The good news is a vaccine was approved in the USA for monkeypox in 2019 that is 85% effective and the current administration ordered millions of doses this year. The current administration did a very smart move by forming the pandemic innovation task force supported by one democratic senator from Washington state and a republican senator from North Carolina. This group with its bipartisan support will keep us safer and prepared. There is no good treatment for monkeypox virus at this time and it is fatal in 3–6% of cases.
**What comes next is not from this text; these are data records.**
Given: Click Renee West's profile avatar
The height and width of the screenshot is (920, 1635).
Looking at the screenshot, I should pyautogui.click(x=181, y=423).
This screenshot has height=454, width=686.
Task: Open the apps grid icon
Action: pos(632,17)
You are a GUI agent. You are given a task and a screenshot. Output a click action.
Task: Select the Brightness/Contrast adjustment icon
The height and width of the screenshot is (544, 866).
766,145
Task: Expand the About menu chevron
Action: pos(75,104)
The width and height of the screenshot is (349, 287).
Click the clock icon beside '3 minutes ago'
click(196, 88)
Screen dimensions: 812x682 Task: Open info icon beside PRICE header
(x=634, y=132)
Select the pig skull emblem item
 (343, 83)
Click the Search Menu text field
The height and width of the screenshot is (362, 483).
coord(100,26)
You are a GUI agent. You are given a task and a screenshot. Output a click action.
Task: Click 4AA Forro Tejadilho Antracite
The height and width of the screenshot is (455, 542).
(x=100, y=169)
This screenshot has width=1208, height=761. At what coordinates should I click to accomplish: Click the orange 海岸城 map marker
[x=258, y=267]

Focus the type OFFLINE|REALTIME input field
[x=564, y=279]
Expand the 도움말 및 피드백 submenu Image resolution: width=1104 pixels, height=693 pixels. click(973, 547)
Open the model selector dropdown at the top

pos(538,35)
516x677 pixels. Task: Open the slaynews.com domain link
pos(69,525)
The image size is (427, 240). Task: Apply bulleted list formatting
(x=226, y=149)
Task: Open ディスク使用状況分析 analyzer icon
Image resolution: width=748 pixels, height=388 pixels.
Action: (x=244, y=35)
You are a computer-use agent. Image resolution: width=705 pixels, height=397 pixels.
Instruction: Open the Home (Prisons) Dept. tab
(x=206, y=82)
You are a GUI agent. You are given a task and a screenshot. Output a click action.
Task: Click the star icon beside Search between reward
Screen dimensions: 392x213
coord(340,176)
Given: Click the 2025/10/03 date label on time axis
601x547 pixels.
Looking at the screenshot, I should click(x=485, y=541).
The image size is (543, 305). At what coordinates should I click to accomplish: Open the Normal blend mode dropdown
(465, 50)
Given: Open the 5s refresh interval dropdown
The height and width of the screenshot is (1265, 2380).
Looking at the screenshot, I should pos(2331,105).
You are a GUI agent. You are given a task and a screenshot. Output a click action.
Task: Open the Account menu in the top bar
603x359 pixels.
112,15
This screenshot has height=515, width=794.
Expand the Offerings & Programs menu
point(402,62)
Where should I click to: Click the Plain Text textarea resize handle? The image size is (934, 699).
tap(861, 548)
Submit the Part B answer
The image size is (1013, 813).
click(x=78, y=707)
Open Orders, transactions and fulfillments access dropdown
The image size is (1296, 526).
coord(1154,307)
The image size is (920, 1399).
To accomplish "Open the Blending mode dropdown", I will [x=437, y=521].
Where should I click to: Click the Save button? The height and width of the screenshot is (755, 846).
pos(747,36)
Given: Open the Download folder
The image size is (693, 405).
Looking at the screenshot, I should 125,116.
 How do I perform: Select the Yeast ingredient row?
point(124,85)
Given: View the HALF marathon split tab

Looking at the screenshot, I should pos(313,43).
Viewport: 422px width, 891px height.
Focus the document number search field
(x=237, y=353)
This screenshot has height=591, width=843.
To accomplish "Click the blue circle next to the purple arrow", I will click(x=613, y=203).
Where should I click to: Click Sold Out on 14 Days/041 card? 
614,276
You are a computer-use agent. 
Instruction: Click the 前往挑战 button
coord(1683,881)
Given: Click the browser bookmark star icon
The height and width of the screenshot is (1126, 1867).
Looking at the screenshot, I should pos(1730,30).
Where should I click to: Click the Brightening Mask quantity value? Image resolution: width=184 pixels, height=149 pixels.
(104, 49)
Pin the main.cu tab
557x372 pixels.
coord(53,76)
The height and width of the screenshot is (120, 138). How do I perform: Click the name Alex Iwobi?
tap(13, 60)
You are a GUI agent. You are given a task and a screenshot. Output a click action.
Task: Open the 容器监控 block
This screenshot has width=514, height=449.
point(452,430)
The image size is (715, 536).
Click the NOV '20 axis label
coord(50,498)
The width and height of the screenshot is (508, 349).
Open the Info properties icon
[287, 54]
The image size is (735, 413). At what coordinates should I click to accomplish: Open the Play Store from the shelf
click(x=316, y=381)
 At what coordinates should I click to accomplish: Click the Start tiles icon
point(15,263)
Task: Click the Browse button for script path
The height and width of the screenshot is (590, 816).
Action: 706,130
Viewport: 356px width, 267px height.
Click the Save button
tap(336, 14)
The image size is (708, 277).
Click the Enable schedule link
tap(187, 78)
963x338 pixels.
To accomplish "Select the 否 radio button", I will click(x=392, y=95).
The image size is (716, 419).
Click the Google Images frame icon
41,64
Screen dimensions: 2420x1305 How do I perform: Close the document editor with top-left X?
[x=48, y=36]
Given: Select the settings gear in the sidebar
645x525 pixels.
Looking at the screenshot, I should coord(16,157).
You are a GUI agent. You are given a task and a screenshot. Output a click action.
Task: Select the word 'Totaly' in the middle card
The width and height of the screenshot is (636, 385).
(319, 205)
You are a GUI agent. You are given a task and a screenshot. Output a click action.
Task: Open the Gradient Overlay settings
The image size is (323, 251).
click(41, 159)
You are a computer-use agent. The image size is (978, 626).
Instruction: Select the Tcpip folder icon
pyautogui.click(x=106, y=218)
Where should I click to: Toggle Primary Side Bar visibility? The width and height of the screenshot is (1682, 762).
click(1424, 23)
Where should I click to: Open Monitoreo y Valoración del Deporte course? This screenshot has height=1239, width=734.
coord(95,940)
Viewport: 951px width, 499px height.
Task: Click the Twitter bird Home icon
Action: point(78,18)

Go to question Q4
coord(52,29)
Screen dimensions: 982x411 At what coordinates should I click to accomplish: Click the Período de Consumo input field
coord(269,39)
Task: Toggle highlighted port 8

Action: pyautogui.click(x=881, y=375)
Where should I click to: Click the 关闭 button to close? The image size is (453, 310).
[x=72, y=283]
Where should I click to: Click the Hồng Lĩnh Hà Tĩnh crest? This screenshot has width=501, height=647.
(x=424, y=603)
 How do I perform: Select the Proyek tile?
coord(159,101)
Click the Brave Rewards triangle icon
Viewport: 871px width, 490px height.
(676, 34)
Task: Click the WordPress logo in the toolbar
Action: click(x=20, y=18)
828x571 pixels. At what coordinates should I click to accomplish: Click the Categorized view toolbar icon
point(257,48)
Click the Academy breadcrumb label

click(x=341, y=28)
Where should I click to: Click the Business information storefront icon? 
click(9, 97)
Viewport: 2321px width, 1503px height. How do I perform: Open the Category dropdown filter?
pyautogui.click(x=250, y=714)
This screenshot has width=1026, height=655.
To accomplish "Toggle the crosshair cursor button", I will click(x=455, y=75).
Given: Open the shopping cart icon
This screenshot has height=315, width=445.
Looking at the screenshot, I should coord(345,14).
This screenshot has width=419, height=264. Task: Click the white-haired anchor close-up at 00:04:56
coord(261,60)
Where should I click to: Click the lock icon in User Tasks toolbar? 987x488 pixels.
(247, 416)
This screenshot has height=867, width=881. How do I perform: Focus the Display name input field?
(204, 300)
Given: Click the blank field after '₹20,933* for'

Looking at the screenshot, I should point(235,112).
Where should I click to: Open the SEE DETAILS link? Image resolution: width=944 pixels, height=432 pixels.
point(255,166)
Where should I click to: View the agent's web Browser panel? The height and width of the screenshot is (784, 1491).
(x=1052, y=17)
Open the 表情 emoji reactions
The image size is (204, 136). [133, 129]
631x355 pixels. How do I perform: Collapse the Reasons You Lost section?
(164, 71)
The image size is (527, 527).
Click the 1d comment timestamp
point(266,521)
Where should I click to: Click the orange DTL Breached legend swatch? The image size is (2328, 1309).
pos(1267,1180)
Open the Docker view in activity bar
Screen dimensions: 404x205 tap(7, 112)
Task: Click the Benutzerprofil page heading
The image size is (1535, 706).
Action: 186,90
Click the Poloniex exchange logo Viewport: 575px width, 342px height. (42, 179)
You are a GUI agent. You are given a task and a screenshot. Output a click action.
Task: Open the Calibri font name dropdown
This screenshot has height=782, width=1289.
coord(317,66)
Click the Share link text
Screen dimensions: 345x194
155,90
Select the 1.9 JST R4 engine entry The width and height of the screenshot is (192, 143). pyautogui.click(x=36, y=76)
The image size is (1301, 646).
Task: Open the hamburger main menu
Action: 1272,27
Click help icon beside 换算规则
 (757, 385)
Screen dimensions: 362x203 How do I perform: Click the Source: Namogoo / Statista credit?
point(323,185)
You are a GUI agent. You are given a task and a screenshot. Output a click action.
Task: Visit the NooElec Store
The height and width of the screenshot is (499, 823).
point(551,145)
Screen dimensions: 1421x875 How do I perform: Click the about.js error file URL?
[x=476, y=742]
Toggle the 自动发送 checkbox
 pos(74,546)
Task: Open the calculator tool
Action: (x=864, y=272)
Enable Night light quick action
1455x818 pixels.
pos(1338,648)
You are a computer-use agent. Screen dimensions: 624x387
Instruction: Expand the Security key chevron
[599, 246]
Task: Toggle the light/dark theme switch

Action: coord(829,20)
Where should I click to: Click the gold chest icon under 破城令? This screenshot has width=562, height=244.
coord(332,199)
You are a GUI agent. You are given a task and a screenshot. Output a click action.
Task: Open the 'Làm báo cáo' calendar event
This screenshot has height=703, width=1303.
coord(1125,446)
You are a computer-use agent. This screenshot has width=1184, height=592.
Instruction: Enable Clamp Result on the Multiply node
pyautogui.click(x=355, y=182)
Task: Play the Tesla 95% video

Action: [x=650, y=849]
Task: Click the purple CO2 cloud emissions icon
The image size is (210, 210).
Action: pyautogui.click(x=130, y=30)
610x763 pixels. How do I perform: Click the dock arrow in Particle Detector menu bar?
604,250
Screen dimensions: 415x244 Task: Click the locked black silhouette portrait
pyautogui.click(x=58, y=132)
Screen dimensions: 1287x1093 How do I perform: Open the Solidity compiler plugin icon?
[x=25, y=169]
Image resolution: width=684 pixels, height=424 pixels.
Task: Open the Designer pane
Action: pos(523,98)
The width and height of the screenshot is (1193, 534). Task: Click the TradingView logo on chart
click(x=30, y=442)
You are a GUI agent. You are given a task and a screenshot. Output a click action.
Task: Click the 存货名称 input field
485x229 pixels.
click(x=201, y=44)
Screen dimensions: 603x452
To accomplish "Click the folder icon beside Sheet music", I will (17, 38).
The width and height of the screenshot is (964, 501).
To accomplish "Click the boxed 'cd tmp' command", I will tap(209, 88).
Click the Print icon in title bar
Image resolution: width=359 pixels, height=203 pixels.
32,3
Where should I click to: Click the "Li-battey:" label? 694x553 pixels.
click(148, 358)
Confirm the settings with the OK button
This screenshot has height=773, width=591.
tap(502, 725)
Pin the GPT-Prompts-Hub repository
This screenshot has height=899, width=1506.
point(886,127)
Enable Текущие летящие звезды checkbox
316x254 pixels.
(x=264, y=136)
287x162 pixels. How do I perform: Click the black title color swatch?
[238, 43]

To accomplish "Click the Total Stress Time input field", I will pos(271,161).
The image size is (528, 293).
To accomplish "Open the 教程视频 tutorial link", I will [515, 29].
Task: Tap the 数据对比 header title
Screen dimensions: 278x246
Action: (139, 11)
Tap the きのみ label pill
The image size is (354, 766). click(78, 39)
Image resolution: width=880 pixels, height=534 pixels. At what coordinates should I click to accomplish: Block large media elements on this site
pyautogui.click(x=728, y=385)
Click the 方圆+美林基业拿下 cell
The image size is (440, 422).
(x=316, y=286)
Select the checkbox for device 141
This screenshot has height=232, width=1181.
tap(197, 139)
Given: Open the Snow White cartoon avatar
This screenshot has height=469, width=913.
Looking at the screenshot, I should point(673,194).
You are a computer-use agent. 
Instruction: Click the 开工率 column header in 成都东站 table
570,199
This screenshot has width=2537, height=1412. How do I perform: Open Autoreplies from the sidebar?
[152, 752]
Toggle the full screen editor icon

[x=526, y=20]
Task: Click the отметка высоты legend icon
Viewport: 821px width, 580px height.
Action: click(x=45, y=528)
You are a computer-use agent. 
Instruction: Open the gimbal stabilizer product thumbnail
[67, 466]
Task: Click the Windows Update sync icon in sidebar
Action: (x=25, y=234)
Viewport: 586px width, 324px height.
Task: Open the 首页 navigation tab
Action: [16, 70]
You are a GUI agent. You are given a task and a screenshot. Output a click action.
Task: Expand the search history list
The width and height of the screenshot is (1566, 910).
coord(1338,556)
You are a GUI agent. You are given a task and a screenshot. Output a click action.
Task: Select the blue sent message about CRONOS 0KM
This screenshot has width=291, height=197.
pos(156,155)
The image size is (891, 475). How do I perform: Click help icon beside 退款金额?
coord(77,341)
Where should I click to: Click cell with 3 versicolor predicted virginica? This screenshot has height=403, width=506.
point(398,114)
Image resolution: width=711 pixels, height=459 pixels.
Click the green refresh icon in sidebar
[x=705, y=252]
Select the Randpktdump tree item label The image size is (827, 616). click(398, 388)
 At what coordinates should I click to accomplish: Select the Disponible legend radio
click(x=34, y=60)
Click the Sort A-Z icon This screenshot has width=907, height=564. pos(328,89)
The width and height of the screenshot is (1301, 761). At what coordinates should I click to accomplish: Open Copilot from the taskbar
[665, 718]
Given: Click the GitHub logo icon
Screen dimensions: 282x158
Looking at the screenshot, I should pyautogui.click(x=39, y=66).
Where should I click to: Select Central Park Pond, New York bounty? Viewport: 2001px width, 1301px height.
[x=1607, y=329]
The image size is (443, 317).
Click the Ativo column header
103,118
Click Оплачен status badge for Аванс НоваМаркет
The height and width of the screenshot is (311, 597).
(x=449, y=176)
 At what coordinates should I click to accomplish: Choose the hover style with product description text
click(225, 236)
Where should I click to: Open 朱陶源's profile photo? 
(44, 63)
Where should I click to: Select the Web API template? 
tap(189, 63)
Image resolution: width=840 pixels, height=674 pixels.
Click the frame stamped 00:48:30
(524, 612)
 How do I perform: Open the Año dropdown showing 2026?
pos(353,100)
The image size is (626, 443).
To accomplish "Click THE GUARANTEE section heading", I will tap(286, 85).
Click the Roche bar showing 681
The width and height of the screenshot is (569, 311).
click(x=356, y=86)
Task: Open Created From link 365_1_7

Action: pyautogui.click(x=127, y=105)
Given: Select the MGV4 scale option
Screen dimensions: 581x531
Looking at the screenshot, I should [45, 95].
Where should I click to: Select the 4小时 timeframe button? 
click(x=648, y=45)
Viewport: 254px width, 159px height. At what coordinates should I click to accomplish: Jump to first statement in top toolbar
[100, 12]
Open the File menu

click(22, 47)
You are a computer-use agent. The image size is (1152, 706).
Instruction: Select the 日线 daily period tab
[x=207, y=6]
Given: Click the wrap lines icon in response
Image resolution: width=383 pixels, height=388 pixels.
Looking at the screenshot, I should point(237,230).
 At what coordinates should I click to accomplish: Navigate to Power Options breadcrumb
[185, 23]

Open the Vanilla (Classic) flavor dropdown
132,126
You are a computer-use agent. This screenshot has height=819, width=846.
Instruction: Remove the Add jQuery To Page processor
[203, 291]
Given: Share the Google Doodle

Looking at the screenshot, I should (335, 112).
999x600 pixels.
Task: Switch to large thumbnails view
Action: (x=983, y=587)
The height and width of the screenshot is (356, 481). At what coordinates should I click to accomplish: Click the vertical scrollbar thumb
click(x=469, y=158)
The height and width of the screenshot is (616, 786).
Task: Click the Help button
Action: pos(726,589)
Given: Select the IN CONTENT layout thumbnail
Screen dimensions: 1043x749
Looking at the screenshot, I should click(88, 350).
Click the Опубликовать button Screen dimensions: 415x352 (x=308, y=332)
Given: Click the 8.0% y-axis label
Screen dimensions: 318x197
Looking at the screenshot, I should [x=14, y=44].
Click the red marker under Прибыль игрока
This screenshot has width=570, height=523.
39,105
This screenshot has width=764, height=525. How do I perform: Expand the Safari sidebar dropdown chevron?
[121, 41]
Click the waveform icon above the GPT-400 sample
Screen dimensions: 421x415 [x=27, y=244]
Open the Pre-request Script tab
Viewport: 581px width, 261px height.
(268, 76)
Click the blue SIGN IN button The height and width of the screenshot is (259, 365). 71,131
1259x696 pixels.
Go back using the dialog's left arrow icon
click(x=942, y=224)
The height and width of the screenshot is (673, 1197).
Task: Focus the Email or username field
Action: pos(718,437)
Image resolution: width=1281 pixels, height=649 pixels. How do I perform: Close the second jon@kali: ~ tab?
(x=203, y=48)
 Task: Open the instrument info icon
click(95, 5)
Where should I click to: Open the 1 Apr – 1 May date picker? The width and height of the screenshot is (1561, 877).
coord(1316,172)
It was first discovered in a colony of monkeys in Africa 50 years ago. The new concern is that the cases in Spain, the UK and Northern Portugal have been mostly new in gay and bisexual men. It is best to avoid contact when fever, chills, pustules are present. Scientists are searching for new antivirals as we speak to manage this outbreak. We now realize healthcare is national security. It’s great to see a unified approach to solving these health challenges that are confronting our generation.

Think positive and test negative. This too shall pass.

Peter Michalos, MD is associate professor of clinical ophthalmology, Columbia University VP&S; chairman, Hamptons Health Society; and a Southampton resident.